Run notes interactively?

Lecture overview

  1. Motivation
  2. Vectors
  3. Matrices
  4. Addition
  5. Multiplication
  6. Summary

1. Motivation


Until now, we have been dealing with problems in a single variable changing over time.

Often, dynamical systems involve more than one variable (ie, they are multivariate). For instance, we may be interested in how the numbers of two species change as they interact (e.g., compete) with one another.

As an introductory example with more than one variable, consider a model tracking the number of birds on two islands. Let the number of birds on island 1 be \(n_1\) and let the number of birds on island 2 be \(n_2\). We assume the birds migrate from island \(j\) to island \(i\) at per capita rate \(m_{ij}\), the birds on each island give birth at per capita rates \(b_1\) and \(b_2\), the birds on each island die at per capita rates \(d_1\) and \(d_2\), and new birds arrive on each island at rates \(m_1\) and \(m_2\).
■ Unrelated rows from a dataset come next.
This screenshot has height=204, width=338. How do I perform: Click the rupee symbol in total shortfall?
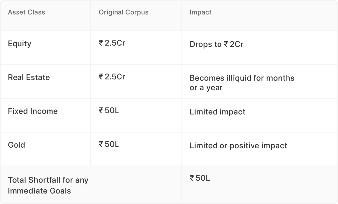pyautogui.click(x=192, y=178)
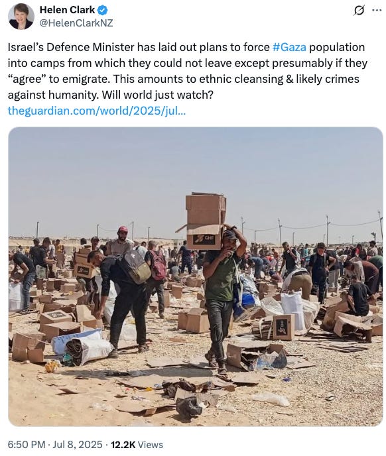386x456 pixels.
Task: Click the 6:50 PM timestamp
Action: 27,444
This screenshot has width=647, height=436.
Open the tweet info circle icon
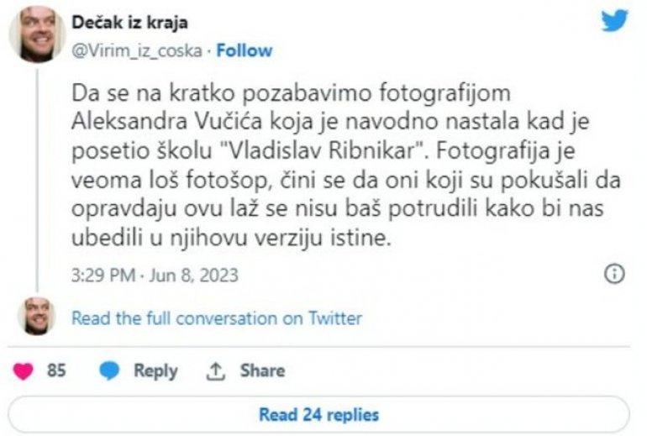[614, 274]
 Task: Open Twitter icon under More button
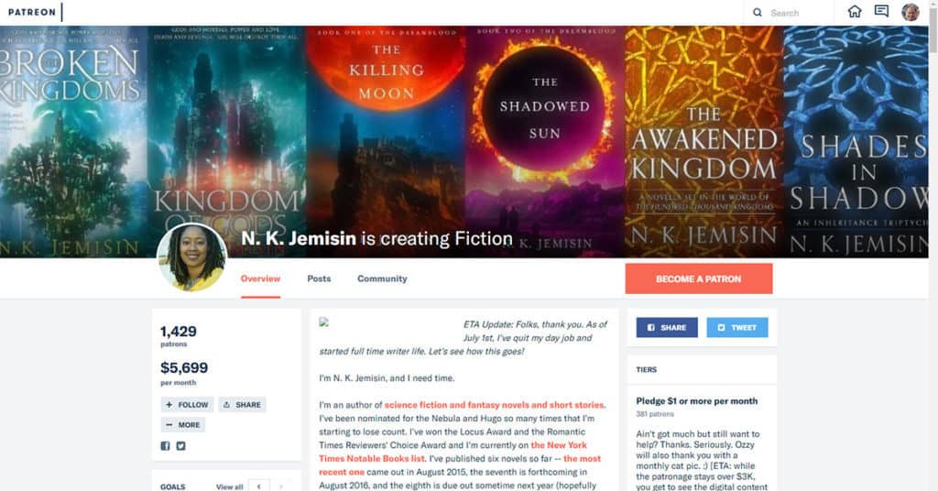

This is captured in the following flow diagram

graph LR;
    A1((n1)) --b1 n1--> A1;
    B1[ ] --m1--> A1;
    A1 --d1 n1--> C1[ ];
    A2((n2)) --b2 n2--> A2;
    B2[ ] --m2--> A2;
    A2 --d2 n2--> C2[ ];
    A1 --m21 n1--> A2;
    A2 --m12 n2--> A1;
    style B1 height:0px;
    style C1 height:0px;
    style B2 height:0px;
    style C2 height:0px;

The rate of change in \(n_1\) and \(n_2\) are then described by the following system of differential equations

\[ \begin{aligned} \frac{\mathrm{d}n_1}{\mathrm{d}t} &= (b_1 - d_1 - m_{21})n_1 + m_{12} n_2 + m_1 \\ \frac{\mathrm{d}n_2}{\mathrm{d}t} &= m_{21} n_1 + (b_2 - d_2 - m_{12})n_2 + m_2 \end{aligned} \]

These equations are linear functions of the variables (i.e., they contain only constant multiples of \(n_1\) and \(n_2\) and nothing more complicated such as \(n_1^2\) or \(e^{n_2}\)).

Linear systems of equations like these can also be written in matrix form

\[ \begin{aligned} \begin{pmatrix} \frac{\mathrm{d}n_1}{\mathrm{d}t} \\ \frac{\mathrm{d}n_2}{\mathrm{d}t} \end{pmatrix} &= \begin{pmatrix} b_1 - d_1 - m_{21} & m_{12} \\ m_{21} & b_2 - d_2 - m_{12} \end{pmatrix} \begin{pmatrix} n_1 \\ n_2 \end{pmatrix} + \begin{pmatrix} m_1 \\ m_2 \end{pmatrix}\\ \frac{\mathrm{d}\vec{n}}{\mathrm{d}t} &= \mathbf{M}\vec{n} + \vec{m} \end{aligned} \]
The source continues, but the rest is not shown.